Admit it or not, we still make resolutions – New Year’s resolutions, if you will – because the beginning of a new year seems an especially good time to start one. No one knows exactly when the tradition began, but everyone agrees that it goes back a long time.

Originally resolutions tended to have a religious association. The Wikipedia web page on New Year’s resolutions carries an illustration of the kind of card sent out a century ago–by Bishop John H. Vincent, otherwise unidentified–with his own resolution: “I will this day try to live a simple, sincere and serene life, repelling promptly every thought of discontent, anxiety, discouragement, impurity and self-seeking; cultivating cheerfulness, magnanimity, charity and the habit of holy silence; exercising economy in expenditure, carefulness in conversation, diligence in appointed service, fidelity to every trust, and a child-like trust in God.”  That sure covered a lot of ground, and if the bishop was able to live up to it all, more power to him.

Resolutions these days tend to be more self-centered: improving health, losing weight, drinking less and doing away with smoking altogether. All well and good, of course; worthwhile goals, every one of them. But they’re still inner-directed. Something even purer–the better path, as scripture puts it–would help someone else. But “volunteering to help others” usually ends up toward the bottom of the list of popular New Year’s goals.

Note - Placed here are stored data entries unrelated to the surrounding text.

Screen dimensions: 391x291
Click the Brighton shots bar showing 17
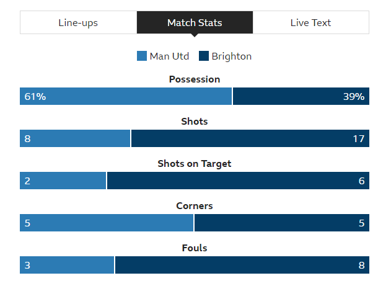250,138
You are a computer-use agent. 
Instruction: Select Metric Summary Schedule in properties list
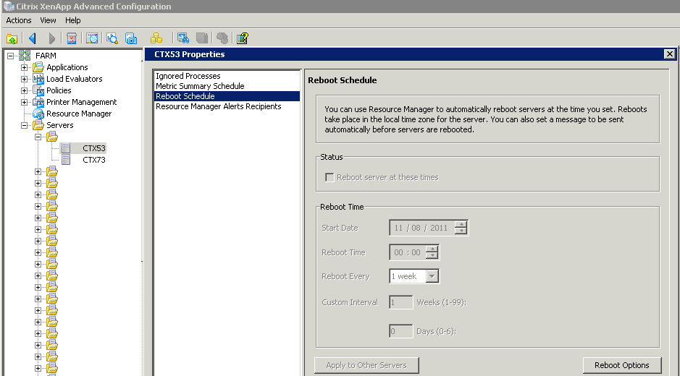pos(200,86)
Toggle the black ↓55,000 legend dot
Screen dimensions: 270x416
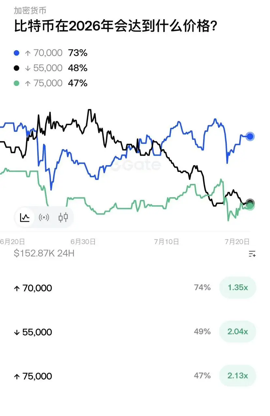pyautogui.click(x=17, y=68)
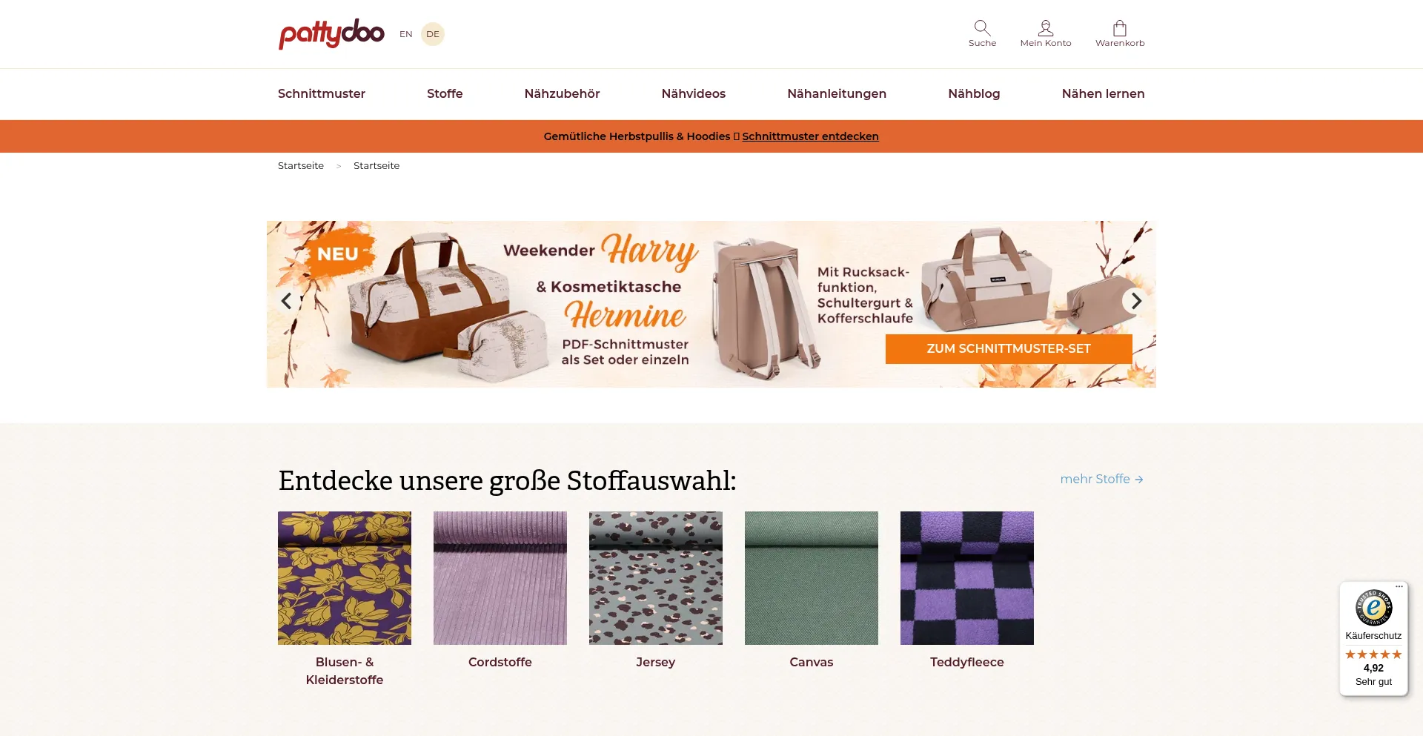Image resolution: width=1423 pixels, height=736 pixels.
Task: Open the Trusted Shops Käuferschutz badge
Action: point(1373,638)
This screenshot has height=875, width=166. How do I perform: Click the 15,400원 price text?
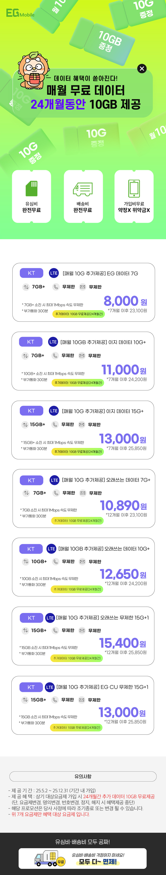point(123,643)
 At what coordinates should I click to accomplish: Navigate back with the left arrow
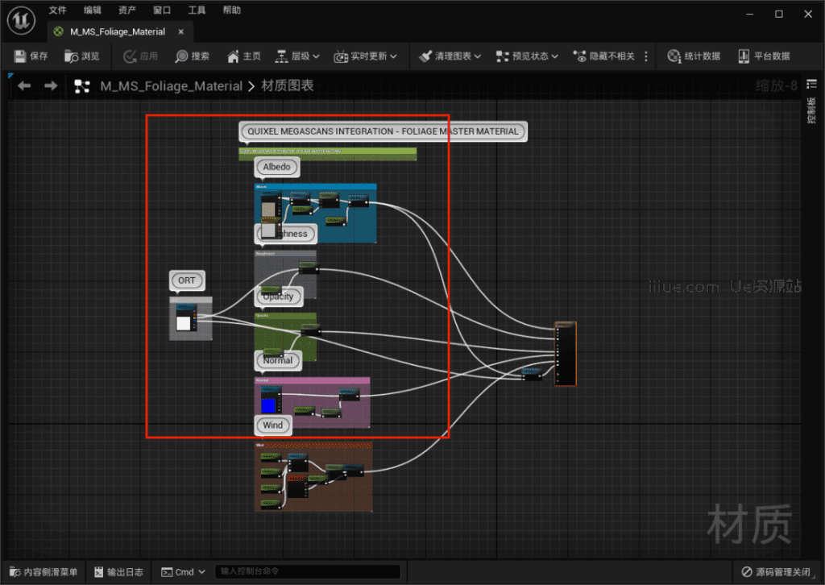coord(24,85)
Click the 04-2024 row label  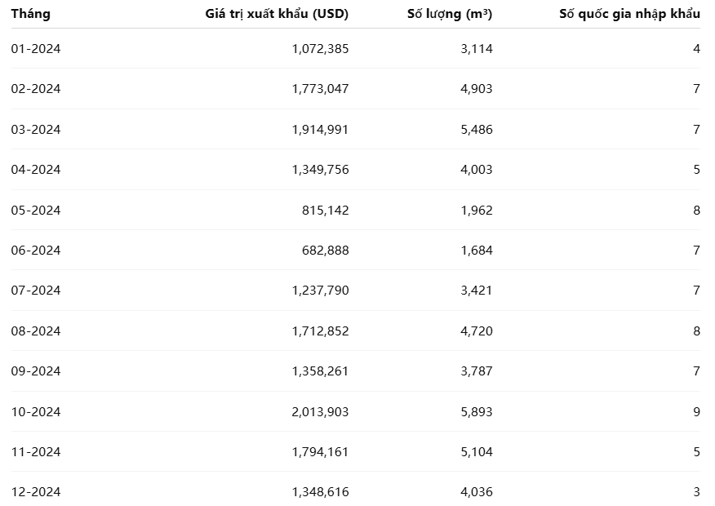coord(36,170)
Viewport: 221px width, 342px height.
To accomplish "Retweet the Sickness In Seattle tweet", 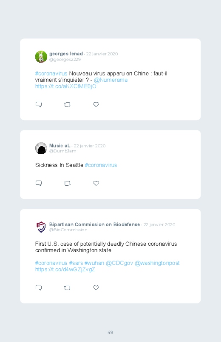I will pos(67,184).

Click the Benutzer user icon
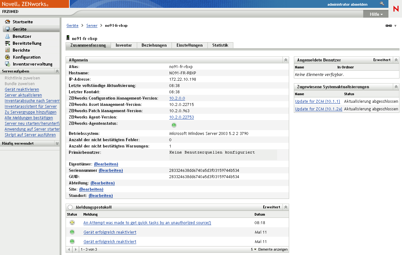(8, 36)
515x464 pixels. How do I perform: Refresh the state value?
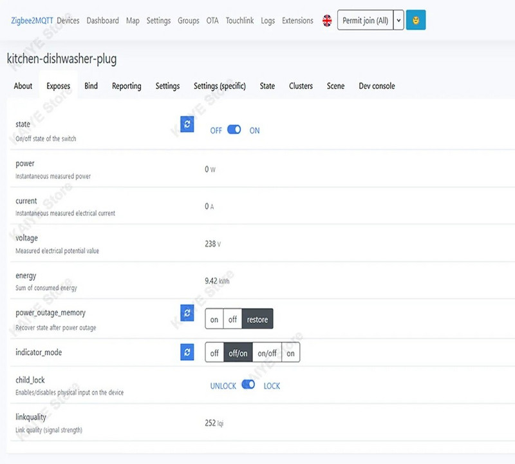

Some people go ahead and do it anyway. Three who did are the missionaries in downtown Baltimore who run the Grace and Hope Mission, a nondenominational charity that provides those who are down and out with that most basic of needs: a free meal. The people who keep the Grace and Hope Mission going strong are Helen Meewes, the superintendent, Karen Harp, and Gunhild Carlson. Their clients call them “Sister,” but they’re not nuns in the formal sense. Still, the three wear habits of a sort, and as celibates, forego traditional family life.

Jacques Kelly wrote about them in a feature in The Baltimore Sun, where I first read their story. Kelly noted that the Grace and Hope Mission has been around since 1914, nearly 100 years. He didn’t say if a New Year’s resolution was involved in getting the whole project under way, but when you read that the mission founders–three of them–had a combined total of $4 in their pockets to get things going, you’ve got to figure that a firm sense of resolve played a key part. Now as then, the staff supplements a hot meal with a brief religious service and, when a donation comes in, clothing as well. Speaking of donations, the missionaries used to hope that passersby would contribute to the cause.  Now they rely on checks from their friends–and somehow it works out.

“No homeless person should go hungry,” said Helen Meewes. “The Lord provides.”

Those truly interested in improving themselves know there’s no better way to do that than by lending a hand to others. It doesn’t have to be a full-time effort like the Baltimore mission, either. Soup kitchens can always use servers, and food pantries are grateful for what they get. Heaven knows there are countless ways to help others, and you’ll probably come up with one that’s just right for you. And come to think of it, that would be a great resolution to make–on New Year’s Day, sometime during January, or any time at all.